-- Exercise input follows --

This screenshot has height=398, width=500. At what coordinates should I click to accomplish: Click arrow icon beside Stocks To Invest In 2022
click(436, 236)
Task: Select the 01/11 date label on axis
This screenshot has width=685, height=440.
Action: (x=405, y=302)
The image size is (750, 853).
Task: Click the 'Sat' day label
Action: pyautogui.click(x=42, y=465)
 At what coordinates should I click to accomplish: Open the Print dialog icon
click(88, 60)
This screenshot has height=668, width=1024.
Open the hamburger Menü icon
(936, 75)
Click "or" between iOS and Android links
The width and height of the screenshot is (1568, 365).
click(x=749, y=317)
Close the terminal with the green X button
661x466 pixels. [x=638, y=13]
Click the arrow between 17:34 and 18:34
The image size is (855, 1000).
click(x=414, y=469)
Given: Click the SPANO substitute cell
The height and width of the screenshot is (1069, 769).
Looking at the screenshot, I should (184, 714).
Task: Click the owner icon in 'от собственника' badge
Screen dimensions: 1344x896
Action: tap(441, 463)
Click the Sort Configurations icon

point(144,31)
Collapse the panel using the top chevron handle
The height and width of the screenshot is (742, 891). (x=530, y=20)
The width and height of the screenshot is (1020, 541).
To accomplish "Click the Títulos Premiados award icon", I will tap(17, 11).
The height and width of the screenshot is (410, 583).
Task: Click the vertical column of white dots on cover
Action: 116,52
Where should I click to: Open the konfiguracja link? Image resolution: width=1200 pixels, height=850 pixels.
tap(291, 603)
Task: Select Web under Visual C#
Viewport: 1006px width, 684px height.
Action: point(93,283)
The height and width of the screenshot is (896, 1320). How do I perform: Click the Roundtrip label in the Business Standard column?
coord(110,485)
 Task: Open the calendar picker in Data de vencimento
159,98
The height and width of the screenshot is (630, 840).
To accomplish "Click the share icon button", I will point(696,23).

-- Exercise input concluded --

* _Try it_:
All lines from the one containing "The height and width of the screenshot is (630, 840)." through the end of the records, both ends included, are to be quoted exactly; please add nothing else.

* _Task answer_:
The height and width of the screenshot is (630, 840).
To accomplish "Click the share icon button", I will point(696,23).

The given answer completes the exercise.